HomeAdministrationInfrastructureValidated Architectures

Validated Architectures

Many customers operate Coder in complex organizational environments, consisting of multiple business units, agencies, and/or subsidiaries. This can lead to numerous Coder deployments, due to discrepancies in regulatory compliance, data sovereignty, and level of funding across groups. The Coder Validated Architecture (CVA) prescribes a Kubernetes-based deployment approach, enabling your organization to deploy a stable Coder instance that is easier to maintain and troubleshoot.

The following sections will detail the components of the Coder Validated Architecture, provide guidance on how to configure and deploy these components, and offer insights into how to maintain and troubleshoot your Coder environment.

General concepts
Kubernetes Infrastructure
PostgreSQL Database
Operational readiness

Who is this document for?

This guide targets the following personas.
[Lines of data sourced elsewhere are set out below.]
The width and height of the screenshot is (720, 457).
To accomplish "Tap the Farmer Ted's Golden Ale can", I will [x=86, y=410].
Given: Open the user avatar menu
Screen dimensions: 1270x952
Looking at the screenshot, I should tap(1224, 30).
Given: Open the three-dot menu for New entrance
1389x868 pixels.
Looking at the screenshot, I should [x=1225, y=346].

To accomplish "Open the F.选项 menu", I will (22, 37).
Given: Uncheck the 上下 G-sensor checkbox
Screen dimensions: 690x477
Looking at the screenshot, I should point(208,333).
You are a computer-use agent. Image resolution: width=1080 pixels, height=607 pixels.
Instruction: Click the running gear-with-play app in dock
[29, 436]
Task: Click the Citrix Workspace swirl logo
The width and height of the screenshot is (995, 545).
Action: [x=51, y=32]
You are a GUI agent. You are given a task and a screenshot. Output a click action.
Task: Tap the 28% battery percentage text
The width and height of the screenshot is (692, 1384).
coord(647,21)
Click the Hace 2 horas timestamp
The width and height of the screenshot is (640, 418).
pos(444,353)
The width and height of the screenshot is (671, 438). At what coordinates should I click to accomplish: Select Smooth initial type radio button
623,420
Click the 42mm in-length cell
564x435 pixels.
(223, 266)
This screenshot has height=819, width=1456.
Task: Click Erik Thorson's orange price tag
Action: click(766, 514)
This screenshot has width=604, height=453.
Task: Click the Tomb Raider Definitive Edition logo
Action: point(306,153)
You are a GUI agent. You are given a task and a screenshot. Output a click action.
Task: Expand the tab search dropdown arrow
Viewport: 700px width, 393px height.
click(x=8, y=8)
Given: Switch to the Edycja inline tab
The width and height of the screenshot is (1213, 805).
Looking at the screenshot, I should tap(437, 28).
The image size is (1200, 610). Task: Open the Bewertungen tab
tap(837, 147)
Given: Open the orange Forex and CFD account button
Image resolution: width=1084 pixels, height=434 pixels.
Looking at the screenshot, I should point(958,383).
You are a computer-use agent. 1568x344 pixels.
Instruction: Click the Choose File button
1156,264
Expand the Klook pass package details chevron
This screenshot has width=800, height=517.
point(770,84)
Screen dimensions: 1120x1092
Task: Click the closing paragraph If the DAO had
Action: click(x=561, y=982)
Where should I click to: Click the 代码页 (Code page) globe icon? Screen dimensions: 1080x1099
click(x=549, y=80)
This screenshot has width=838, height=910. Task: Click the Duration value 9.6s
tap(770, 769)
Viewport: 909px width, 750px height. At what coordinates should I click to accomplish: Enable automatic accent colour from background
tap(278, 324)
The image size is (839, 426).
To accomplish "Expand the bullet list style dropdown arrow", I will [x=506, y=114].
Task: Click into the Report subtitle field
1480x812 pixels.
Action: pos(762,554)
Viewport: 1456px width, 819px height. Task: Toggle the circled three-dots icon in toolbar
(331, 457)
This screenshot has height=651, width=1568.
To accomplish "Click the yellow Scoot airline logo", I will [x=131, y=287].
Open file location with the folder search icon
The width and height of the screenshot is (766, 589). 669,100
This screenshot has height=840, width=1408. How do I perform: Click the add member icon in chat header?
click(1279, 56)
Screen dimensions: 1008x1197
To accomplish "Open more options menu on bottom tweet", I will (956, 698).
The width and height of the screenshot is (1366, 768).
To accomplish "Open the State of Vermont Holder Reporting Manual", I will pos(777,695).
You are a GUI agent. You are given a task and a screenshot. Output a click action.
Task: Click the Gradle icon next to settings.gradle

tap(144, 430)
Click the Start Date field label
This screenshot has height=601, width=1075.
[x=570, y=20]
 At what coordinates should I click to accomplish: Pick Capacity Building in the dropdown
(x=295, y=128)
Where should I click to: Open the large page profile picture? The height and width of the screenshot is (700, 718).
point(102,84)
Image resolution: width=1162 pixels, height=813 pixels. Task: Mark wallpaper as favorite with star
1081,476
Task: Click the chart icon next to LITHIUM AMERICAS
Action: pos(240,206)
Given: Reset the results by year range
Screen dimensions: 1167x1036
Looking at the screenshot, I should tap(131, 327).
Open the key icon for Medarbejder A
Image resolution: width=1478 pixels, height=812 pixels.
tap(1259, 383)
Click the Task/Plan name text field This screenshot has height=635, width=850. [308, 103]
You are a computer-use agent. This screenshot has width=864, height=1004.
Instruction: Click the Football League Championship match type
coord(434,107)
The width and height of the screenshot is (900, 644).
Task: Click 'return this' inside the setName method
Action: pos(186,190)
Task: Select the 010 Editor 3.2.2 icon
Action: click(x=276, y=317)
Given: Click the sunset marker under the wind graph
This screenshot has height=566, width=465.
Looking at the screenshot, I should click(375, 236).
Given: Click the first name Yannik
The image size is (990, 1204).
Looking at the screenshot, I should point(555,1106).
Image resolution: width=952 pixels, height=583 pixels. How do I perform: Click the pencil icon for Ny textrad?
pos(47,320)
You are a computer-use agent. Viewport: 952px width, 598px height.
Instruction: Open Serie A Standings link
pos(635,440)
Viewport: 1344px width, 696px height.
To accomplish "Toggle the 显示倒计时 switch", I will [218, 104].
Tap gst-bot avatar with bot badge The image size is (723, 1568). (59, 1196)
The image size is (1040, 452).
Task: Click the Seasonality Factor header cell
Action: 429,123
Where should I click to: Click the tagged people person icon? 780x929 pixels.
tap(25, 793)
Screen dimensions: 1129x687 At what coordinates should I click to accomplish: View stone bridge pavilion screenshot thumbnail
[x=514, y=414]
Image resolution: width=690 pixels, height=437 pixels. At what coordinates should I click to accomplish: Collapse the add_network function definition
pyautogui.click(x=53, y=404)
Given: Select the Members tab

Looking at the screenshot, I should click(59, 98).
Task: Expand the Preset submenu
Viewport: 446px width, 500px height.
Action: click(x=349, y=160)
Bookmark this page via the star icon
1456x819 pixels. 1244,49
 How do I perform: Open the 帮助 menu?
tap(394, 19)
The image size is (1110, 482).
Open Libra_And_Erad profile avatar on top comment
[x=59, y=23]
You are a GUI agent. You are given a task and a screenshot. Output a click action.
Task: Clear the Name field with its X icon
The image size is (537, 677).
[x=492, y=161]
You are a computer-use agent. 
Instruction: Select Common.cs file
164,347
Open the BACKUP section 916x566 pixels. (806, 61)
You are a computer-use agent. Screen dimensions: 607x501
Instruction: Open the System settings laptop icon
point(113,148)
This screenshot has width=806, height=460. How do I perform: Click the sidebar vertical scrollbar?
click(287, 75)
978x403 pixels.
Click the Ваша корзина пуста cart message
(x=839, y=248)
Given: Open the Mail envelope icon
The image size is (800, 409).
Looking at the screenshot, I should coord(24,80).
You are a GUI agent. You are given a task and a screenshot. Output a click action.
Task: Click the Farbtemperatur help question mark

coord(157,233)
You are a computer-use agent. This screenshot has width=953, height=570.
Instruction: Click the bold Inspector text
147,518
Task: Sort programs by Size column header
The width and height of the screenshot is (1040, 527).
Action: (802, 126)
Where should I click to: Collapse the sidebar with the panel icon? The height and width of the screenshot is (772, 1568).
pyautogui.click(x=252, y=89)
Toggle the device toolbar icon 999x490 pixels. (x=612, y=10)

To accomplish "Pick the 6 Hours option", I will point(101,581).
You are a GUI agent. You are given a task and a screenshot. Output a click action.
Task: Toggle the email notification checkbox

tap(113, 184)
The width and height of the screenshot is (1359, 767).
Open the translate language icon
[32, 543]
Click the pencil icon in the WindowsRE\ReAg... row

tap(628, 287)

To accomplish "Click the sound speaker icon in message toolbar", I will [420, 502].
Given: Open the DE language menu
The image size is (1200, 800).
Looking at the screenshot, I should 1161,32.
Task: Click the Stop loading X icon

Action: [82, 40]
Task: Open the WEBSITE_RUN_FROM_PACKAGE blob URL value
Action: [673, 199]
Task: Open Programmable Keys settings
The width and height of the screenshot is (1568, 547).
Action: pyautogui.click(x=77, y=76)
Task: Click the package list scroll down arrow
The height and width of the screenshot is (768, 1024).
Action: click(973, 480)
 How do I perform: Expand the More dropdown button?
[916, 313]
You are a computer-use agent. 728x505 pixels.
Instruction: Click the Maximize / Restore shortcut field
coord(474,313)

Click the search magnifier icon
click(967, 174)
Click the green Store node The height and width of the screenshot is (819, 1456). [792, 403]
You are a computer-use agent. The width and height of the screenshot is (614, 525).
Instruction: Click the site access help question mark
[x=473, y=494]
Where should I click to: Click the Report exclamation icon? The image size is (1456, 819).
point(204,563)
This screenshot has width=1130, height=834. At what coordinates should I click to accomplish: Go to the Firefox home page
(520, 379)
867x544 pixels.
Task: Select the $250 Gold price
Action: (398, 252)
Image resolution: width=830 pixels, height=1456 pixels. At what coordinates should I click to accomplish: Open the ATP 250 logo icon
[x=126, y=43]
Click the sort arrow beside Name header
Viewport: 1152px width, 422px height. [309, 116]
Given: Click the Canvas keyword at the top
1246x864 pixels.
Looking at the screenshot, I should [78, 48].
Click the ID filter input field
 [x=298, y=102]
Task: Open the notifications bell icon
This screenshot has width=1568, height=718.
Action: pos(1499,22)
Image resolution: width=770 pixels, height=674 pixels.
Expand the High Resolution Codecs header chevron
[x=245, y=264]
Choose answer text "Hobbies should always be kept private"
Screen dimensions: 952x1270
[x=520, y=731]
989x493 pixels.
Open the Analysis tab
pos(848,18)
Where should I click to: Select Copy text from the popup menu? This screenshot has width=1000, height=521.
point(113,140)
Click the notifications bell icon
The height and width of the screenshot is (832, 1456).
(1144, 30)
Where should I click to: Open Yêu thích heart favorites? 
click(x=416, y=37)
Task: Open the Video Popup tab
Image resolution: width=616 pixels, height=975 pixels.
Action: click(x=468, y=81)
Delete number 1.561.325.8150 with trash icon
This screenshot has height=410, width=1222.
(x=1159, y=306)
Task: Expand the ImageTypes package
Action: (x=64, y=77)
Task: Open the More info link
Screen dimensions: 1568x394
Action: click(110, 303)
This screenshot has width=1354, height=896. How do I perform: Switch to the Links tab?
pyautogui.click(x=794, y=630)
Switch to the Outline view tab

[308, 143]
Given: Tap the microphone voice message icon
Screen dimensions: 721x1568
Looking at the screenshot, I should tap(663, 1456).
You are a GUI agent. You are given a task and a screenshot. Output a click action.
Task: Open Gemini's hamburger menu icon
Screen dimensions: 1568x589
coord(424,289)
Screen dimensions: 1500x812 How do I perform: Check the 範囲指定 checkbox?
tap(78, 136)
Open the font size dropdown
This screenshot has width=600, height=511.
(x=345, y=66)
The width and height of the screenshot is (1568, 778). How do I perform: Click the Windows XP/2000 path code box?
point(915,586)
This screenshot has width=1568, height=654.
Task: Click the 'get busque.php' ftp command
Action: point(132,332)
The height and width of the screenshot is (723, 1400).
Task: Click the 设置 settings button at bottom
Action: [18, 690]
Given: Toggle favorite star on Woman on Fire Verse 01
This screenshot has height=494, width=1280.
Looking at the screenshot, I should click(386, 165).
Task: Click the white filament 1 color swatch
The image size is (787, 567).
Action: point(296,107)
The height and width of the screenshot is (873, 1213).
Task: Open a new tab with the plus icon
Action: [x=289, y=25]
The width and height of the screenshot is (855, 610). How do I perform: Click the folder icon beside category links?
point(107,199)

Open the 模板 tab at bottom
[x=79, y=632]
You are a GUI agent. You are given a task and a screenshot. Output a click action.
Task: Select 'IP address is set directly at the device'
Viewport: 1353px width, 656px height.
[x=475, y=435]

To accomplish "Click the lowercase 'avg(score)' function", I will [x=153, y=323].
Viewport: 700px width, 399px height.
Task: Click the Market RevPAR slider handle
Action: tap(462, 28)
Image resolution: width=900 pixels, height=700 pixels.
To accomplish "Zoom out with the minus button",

It assumes a basic understanding of cloud/on-premise computing, containerization, and the Coder platform.

Role	Description
Platform Engineers	Responsible for deploying, operating the Coder deployment and infrastructure
Enterprise Architects	Responsible for architecting Coder deployments to meet enterprise requirements
Managed Service Providers	Entities that deploy and run Coder software as a service for customers

CVA Guidance

CVA provides:	CVA does not provide:
Single and multi-region K8s deployment options	Prescribing OS, or cloud vs. on-premise
Reference architectures for up to 3,000 users	An approval of your architecture; the CVA solely provides recommendations and guidelines
Best practices for building a Coder deployment	Recommendations for every possible deployment scenario

For higher level design principles and architectural best practices, see Coder's Well-Architected Framework.

General concepts

This section outlines core concepts and terminology essential for understanding Coder's architecture and deployment strategies.

Administrator

An administrator is a user role within the Coder platform with elevated privileges. Admins have access to administrative functions such as user management, template definitions, insights, and deployment configuration.

Coder control plane

Coder's control plane, also known as coderd, is the main service recommended for deployment with multiple replicas to ensure high availability. It provides an API for managing workspaces and templates, and serves the dashboard UI. In addition, each coderd replica hosts 3 Terraform provisioners by default.

User

A user is an individual who utilizes the Coder platform to develop, test, and deploy applications using workspaces. Users can select available templates to provision workspaces. They interact with Coder using the web interface, the CLI tool, or directly calling API methods.

Workspace

A workspace refers to an isolated development environment where users can write, build, and run code. Workspaces are fully configurable and can be tailored to specific project requirements, providing developers with a consistent and efficient development environment. Workspaces can be autostarted and autostopped, enabling efficient resource management.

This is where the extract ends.